Your copy should repeat each record below exactly and contain no images.

====== Data extract ======

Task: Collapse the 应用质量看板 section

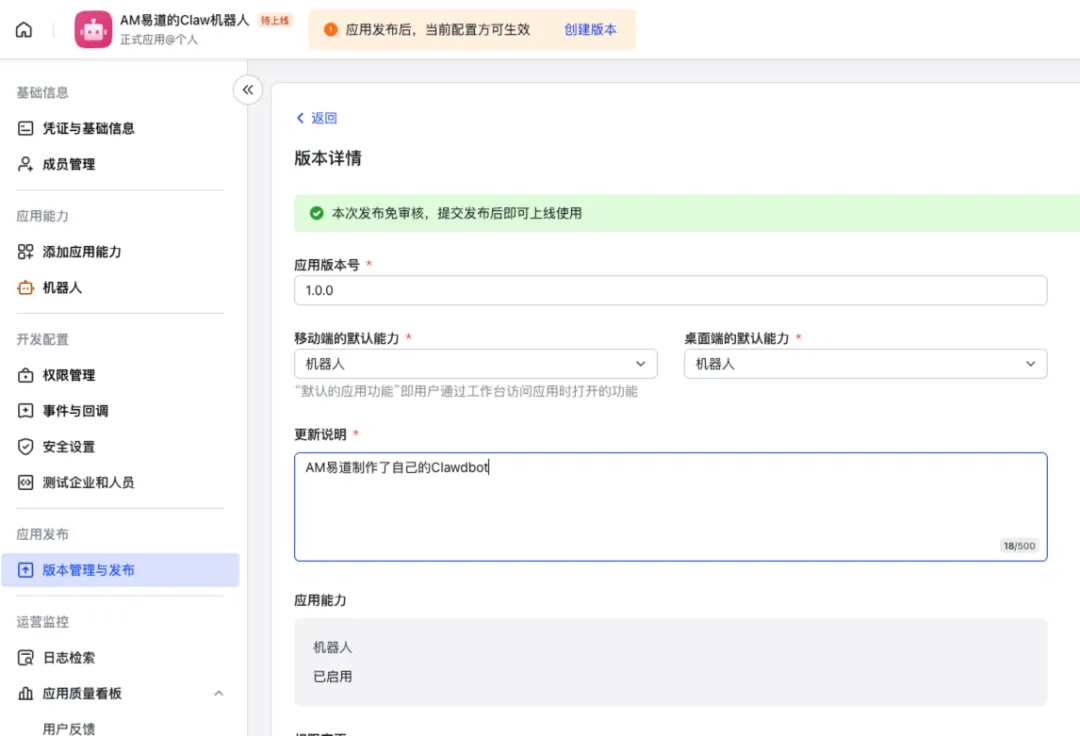Action: point(219,694)
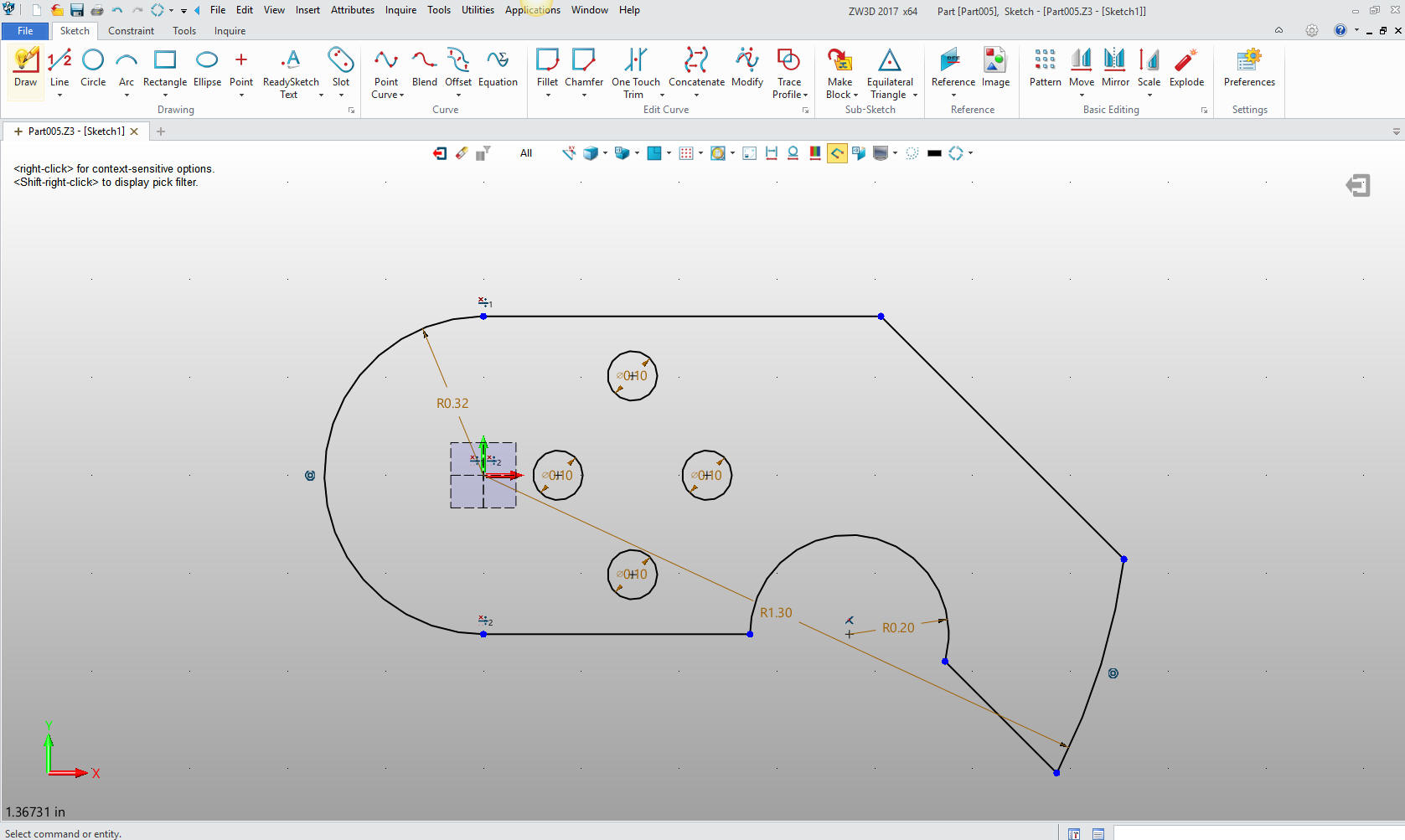Click the Blend curve tool
1405x840 pixels.
(424, 67)
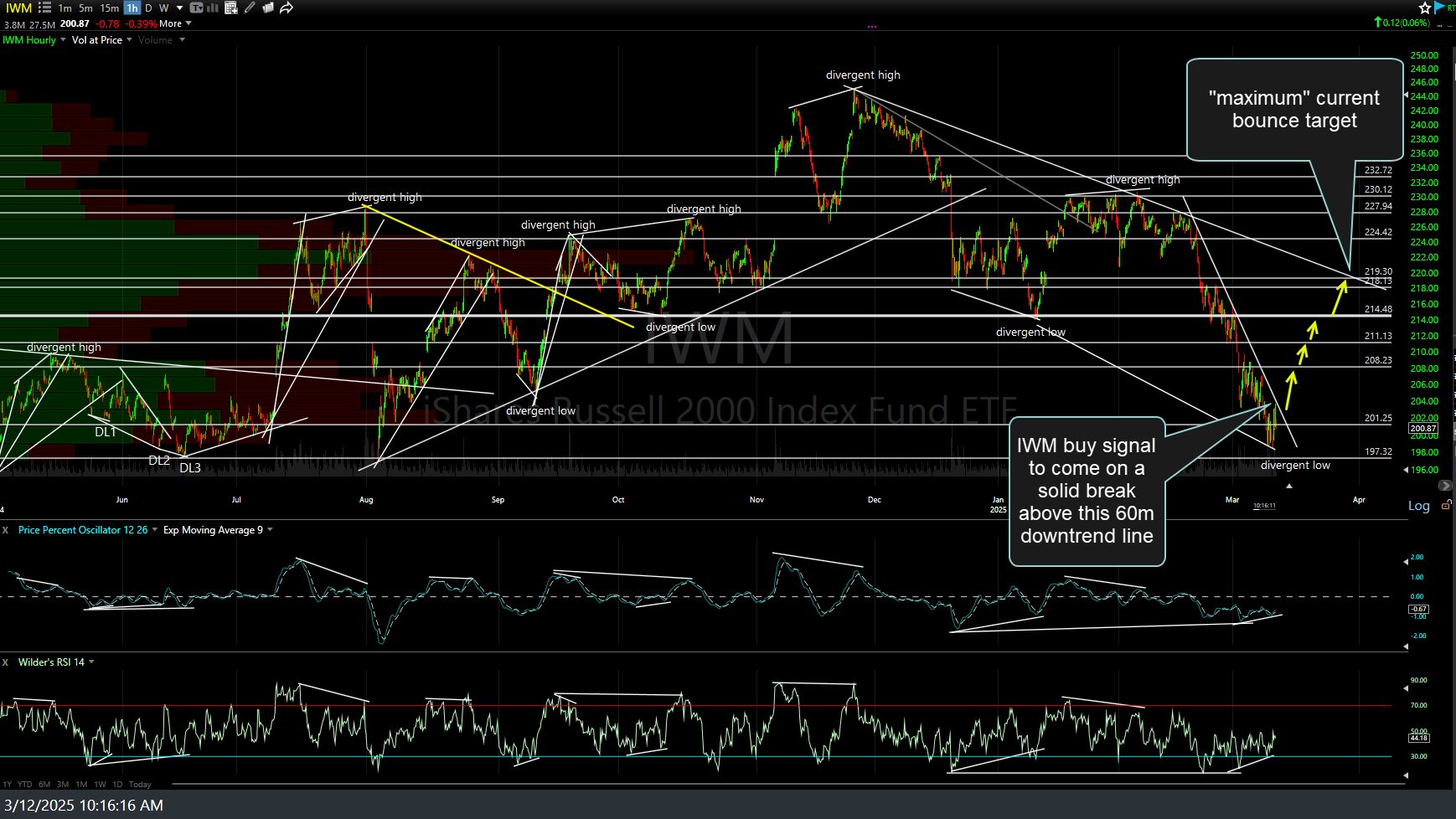Viewport: 1456px width, 819px height.
Task: Open the chart templates folder icon
Action: pyautogui.click(x=268, y=8)
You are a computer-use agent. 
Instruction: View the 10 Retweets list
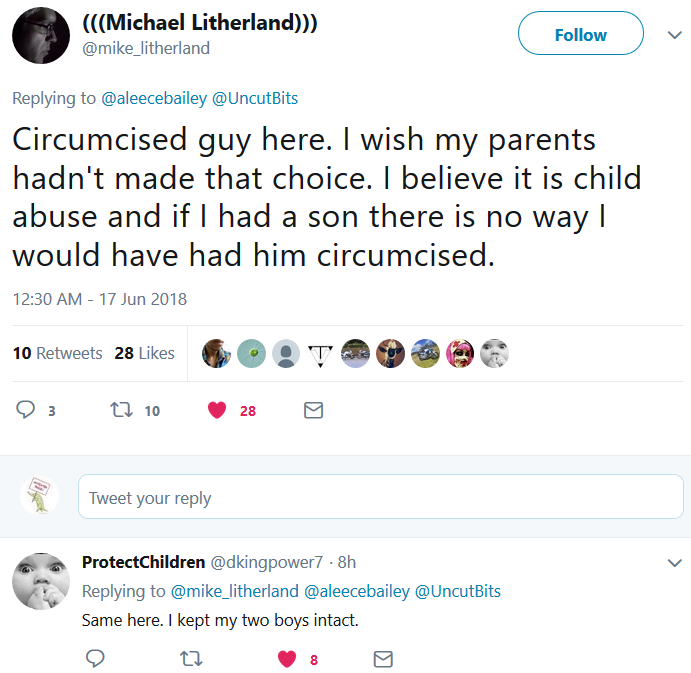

======

Written solution:
Task: Collapse the 应用质量看板 section

Action: point(219,694)
Click the Blend curve tool
1405x840 pixels.
(424, 67)
Viewport: 1456px width, 819px height.
Task: Open the chart templates folder icon
Action: pyautogui.click(x=268, y=8)
You are a computer-use agent. 
Instruction: View the 10 Retweets list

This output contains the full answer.